Activity -> Every line in the records below with the string "target" is to be copied out.

Data ->
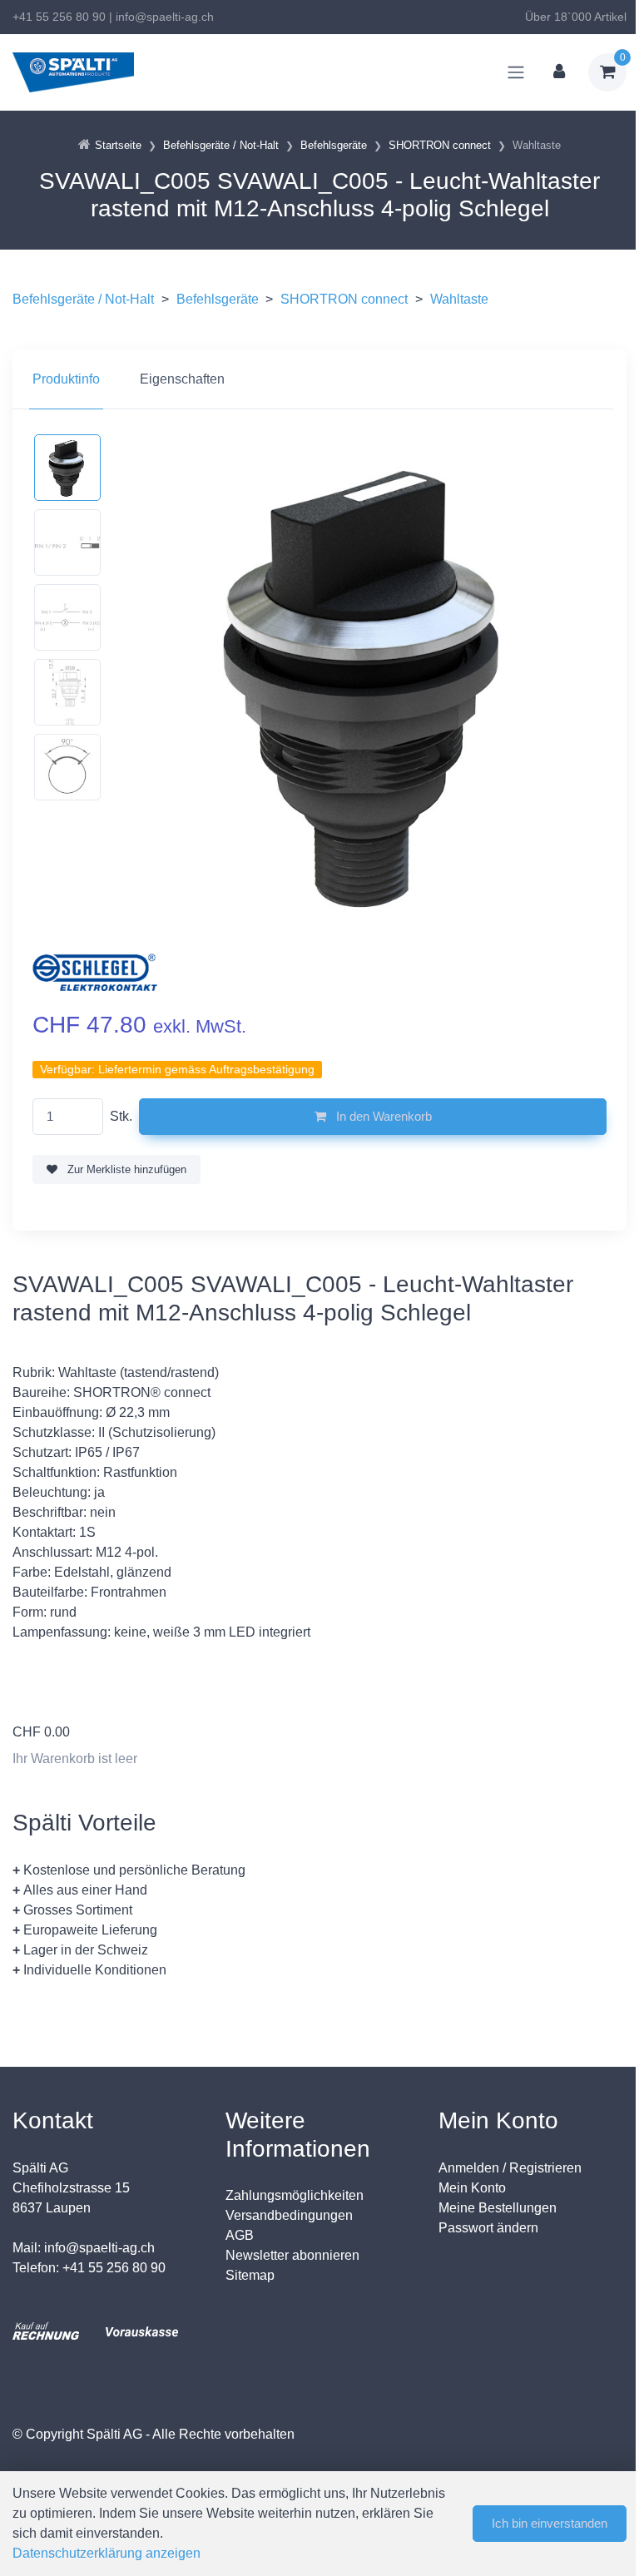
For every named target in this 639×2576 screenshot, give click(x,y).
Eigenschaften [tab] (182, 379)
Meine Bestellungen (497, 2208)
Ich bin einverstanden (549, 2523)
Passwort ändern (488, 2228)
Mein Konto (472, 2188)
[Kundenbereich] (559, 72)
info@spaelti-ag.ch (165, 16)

==

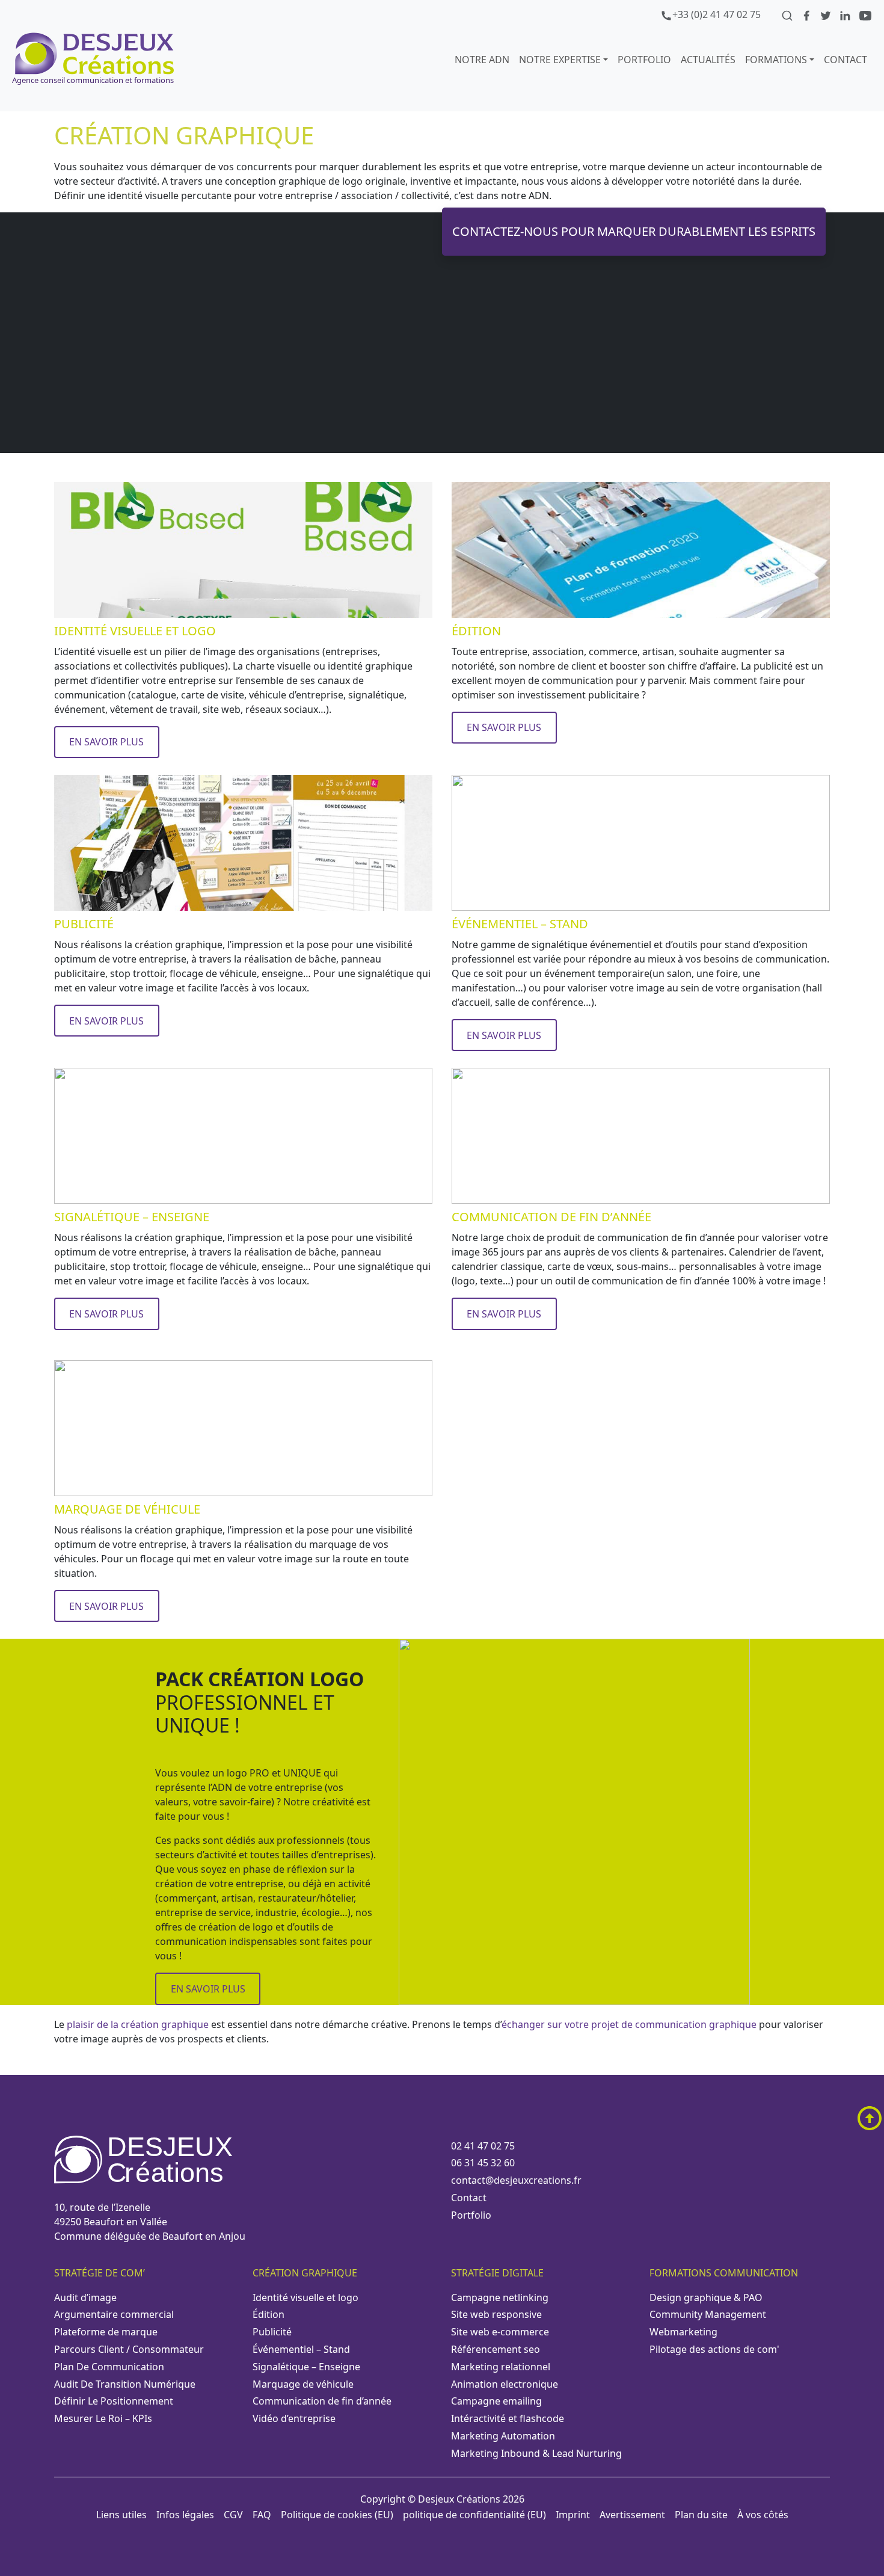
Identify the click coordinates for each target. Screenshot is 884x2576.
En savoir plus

* * *

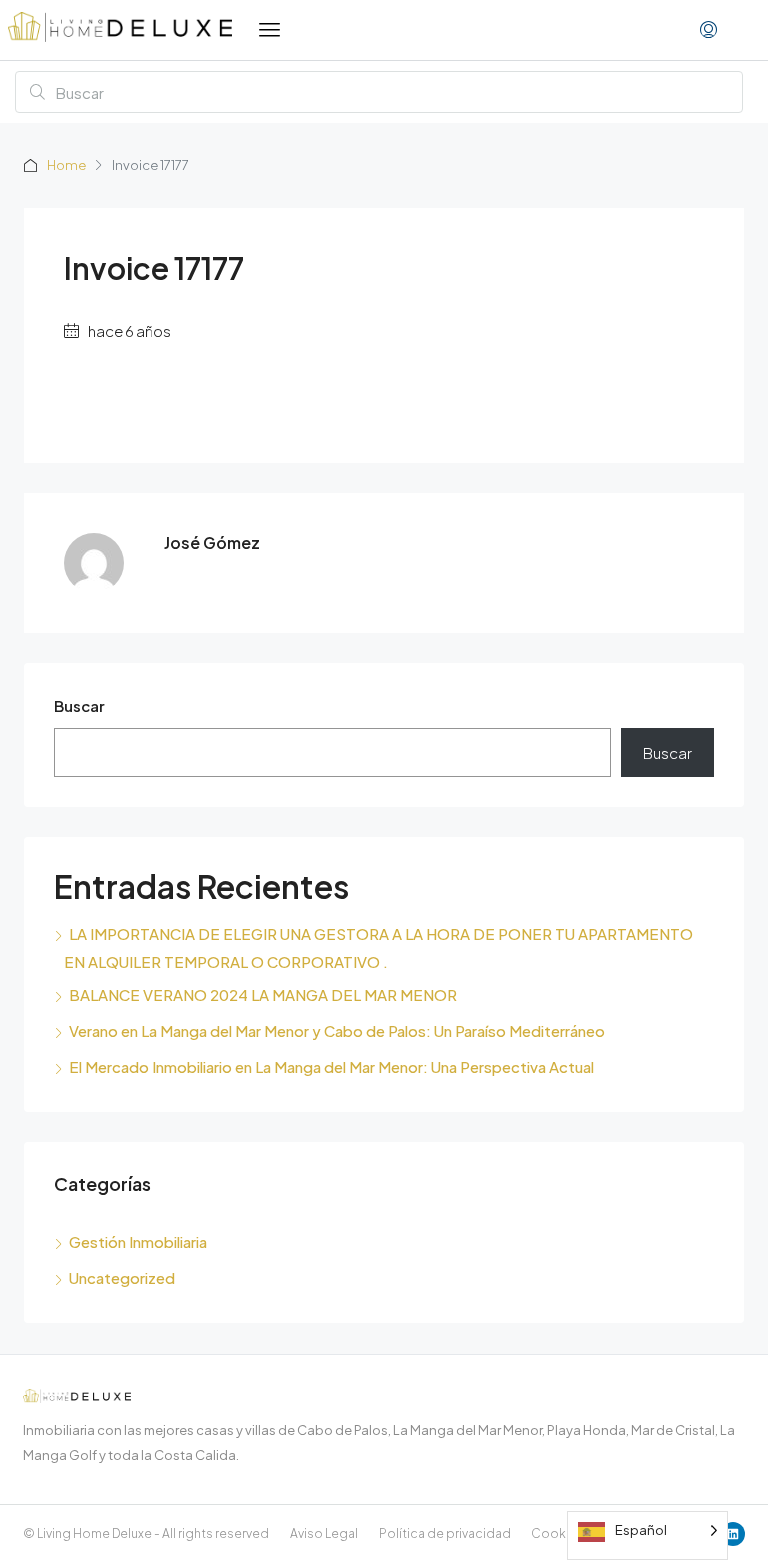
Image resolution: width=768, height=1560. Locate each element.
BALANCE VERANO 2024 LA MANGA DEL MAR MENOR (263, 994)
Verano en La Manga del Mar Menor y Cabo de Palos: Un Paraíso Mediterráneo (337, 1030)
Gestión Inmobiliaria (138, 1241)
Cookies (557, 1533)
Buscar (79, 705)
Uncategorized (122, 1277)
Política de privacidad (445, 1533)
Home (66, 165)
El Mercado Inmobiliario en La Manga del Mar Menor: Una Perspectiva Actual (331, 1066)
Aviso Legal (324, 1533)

Completed task ->
For every named target in this 639×2576 screenshot, give click(x,y).
Identify the click coordinates for each target. Screenshot is 884x2576.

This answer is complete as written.